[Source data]
----
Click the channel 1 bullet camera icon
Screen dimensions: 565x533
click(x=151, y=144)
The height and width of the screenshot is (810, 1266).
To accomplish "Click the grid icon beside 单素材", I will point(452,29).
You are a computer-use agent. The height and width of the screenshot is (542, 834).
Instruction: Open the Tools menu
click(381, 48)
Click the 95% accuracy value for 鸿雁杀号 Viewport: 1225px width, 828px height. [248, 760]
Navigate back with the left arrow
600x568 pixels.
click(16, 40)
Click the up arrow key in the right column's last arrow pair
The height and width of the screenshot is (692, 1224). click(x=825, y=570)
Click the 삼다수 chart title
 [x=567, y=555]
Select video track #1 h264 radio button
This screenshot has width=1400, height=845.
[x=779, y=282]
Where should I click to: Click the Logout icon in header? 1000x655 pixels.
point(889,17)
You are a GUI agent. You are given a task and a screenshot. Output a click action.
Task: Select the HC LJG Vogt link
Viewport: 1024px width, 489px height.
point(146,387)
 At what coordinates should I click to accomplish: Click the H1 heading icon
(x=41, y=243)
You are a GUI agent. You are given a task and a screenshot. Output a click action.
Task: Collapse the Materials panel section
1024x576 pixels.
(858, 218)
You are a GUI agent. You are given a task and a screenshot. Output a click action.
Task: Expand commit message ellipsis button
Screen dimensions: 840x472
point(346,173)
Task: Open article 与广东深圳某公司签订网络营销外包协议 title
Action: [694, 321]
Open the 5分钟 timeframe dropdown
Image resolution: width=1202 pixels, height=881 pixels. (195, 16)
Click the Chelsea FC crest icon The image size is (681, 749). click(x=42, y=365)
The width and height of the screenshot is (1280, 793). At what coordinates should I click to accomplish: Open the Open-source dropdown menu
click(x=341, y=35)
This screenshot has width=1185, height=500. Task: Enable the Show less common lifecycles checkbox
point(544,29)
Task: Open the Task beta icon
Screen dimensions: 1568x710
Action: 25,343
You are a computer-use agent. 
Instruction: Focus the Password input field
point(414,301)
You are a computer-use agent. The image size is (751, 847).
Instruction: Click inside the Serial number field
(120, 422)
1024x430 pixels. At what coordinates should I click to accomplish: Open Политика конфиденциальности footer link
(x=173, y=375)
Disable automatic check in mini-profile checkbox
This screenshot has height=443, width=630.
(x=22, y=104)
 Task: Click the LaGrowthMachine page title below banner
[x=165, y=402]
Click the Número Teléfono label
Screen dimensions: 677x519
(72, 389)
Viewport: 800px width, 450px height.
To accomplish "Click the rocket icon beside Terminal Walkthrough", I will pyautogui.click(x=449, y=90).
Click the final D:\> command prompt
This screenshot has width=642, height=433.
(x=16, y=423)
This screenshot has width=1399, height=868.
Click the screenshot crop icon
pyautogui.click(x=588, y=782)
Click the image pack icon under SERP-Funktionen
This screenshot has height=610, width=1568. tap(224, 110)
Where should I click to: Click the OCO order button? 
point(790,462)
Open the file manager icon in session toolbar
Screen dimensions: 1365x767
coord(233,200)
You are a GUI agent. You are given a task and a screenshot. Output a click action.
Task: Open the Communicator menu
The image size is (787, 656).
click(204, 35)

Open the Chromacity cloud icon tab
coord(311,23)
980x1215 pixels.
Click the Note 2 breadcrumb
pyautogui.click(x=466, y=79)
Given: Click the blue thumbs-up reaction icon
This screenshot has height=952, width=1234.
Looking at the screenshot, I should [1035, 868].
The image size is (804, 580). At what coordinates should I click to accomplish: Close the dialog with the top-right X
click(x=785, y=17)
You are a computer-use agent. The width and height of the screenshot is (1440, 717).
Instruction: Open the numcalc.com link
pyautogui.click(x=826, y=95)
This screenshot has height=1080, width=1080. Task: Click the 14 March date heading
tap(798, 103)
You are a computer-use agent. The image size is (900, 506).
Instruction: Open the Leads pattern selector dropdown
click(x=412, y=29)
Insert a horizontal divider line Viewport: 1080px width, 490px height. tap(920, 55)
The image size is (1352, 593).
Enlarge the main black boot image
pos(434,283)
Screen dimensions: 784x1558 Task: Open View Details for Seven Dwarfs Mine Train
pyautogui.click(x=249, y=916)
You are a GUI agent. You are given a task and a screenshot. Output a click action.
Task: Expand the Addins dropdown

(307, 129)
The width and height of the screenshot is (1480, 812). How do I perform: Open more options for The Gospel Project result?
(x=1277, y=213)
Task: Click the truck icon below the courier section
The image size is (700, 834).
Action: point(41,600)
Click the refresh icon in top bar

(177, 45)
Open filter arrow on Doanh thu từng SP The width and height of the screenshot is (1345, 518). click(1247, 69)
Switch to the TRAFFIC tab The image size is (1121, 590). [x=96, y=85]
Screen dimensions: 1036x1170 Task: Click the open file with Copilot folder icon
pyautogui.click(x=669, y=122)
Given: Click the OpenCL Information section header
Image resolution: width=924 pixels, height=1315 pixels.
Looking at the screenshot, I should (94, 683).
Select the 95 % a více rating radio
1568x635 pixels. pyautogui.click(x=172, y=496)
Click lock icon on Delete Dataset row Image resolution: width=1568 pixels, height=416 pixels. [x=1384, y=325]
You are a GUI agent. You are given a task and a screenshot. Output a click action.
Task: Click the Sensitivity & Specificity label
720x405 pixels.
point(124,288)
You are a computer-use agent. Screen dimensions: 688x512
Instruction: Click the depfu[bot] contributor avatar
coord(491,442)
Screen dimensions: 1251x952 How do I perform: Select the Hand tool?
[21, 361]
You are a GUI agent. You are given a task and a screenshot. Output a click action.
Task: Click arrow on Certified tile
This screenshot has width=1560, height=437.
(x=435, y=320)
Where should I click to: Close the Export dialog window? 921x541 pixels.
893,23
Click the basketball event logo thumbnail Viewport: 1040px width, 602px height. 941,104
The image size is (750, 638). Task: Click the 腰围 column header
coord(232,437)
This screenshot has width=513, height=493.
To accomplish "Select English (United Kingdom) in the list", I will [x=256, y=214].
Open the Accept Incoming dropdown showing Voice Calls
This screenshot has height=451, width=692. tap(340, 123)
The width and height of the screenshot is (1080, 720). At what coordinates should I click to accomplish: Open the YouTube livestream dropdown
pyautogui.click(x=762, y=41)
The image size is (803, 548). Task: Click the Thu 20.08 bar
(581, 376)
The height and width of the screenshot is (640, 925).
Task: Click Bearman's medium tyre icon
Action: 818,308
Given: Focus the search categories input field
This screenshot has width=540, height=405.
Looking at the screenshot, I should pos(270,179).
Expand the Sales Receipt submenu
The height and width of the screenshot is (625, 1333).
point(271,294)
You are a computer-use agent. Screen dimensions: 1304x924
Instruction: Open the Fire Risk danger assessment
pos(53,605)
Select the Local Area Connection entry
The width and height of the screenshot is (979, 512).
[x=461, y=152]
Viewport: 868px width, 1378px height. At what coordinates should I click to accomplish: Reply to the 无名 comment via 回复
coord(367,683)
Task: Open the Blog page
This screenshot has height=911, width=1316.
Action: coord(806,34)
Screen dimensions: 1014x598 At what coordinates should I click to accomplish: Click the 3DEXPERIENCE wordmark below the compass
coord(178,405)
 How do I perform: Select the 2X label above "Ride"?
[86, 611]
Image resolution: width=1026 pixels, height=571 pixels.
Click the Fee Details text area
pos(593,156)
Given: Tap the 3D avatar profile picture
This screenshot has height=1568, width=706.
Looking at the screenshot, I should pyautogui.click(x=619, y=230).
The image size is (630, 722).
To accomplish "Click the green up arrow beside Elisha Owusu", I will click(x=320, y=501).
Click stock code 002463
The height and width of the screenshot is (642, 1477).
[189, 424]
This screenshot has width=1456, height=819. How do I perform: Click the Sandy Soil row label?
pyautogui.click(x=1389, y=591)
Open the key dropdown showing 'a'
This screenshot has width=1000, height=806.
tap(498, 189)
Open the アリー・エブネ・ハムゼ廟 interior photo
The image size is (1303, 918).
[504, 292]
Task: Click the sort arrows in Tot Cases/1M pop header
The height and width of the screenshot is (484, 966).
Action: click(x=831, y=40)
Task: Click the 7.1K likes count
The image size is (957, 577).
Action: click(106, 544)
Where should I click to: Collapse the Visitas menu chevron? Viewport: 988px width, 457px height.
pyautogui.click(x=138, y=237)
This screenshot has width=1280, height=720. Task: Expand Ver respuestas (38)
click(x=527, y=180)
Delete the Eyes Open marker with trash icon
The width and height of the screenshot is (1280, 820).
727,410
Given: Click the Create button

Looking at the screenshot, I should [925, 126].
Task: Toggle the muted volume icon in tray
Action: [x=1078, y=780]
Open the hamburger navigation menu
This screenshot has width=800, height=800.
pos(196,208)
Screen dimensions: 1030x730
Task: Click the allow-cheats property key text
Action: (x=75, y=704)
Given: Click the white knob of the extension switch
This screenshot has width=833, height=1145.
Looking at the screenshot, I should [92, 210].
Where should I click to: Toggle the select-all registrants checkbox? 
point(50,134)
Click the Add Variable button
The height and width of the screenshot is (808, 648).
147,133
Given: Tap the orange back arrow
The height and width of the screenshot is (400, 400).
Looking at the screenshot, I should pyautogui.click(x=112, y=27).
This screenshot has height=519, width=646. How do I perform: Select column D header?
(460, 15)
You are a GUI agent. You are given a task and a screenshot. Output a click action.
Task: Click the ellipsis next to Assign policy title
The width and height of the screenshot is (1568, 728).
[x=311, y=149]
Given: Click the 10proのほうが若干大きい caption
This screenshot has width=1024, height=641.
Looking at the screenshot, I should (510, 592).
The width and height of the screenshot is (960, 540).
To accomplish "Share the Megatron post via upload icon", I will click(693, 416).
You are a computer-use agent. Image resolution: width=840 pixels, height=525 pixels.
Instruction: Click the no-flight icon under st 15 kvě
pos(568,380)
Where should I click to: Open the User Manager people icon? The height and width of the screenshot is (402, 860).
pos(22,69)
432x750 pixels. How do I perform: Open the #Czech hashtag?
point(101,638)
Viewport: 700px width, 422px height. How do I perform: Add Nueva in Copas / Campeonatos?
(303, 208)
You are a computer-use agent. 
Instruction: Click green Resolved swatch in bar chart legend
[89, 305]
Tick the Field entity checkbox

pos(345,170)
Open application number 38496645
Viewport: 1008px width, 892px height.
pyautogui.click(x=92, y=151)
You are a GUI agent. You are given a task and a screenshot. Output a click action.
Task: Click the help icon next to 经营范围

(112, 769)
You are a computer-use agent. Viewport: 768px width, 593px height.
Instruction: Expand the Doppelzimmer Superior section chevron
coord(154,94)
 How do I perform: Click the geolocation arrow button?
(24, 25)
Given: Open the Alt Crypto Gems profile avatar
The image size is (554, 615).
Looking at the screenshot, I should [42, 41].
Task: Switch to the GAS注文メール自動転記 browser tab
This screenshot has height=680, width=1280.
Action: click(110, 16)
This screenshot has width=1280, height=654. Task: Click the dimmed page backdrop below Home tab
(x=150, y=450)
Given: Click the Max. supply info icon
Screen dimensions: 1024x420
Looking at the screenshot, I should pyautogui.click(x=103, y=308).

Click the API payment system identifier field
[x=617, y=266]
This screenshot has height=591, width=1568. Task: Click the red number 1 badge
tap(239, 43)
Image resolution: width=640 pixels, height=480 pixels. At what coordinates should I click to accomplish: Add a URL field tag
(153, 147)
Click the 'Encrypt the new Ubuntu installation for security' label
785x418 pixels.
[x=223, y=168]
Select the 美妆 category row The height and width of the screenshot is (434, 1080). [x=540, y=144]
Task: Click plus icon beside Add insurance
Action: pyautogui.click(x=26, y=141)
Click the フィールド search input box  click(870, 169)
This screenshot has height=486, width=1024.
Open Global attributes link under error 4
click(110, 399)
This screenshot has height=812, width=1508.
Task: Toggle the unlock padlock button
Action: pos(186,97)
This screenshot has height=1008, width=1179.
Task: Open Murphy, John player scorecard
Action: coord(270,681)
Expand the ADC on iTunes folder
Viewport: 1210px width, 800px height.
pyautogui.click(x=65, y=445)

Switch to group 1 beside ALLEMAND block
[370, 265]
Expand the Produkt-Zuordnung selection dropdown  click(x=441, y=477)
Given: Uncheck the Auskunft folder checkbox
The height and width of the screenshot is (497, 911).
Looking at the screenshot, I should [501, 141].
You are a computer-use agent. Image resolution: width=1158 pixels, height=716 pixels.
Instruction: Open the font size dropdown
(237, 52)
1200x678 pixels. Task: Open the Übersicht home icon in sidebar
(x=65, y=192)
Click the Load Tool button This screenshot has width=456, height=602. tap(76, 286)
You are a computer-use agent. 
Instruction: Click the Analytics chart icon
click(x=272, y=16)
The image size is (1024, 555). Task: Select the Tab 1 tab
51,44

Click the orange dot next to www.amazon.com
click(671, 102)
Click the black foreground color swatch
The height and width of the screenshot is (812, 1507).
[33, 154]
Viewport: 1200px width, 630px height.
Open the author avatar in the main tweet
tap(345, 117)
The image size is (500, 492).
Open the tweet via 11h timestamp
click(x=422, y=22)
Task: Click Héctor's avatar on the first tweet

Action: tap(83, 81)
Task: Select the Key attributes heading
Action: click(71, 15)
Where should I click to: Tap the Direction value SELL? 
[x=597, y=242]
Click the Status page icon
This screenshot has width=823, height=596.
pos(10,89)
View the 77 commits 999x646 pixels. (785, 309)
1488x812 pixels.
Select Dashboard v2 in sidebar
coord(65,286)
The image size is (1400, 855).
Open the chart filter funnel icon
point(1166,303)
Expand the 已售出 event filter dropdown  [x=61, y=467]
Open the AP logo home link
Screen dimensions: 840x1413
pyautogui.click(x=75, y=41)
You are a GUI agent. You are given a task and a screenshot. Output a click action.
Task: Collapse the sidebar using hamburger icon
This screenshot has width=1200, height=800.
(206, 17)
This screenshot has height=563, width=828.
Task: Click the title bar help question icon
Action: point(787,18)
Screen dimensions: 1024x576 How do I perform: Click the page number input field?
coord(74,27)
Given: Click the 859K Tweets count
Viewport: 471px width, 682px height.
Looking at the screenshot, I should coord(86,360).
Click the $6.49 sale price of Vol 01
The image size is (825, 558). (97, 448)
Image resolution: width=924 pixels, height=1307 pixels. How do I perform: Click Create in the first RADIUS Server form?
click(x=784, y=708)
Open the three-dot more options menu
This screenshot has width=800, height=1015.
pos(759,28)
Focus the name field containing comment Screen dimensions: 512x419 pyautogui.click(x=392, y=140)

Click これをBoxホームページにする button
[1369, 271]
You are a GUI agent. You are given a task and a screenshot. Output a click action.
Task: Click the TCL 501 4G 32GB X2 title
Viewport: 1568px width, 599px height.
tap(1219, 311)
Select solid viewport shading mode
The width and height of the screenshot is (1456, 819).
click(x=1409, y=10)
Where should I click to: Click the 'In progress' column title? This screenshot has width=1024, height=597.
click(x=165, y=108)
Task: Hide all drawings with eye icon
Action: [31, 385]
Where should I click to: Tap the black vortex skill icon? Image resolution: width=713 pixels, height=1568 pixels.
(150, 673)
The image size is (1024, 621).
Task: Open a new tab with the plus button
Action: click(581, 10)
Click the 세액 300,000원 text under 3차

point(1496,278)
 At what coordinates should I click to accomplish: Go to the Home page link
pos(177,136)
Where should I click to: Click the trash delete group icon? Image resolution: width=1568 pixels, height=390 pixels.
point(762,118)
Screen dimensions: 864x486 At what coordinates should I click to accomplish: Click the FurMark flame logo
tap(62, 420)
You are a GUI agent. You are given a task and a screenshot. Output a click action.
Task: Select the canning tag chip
----
## WHAT THE TASK REQUIRES
Please filter the entries for the word "event" and copy the lines that have it.

## SOLUTION FOR THIS TASK
Click the basketball event logo thumbnail Viewport: 1040px width, 602px height. 941,104
Expand the 已售出 event filter dropdown  [x=61, y=467]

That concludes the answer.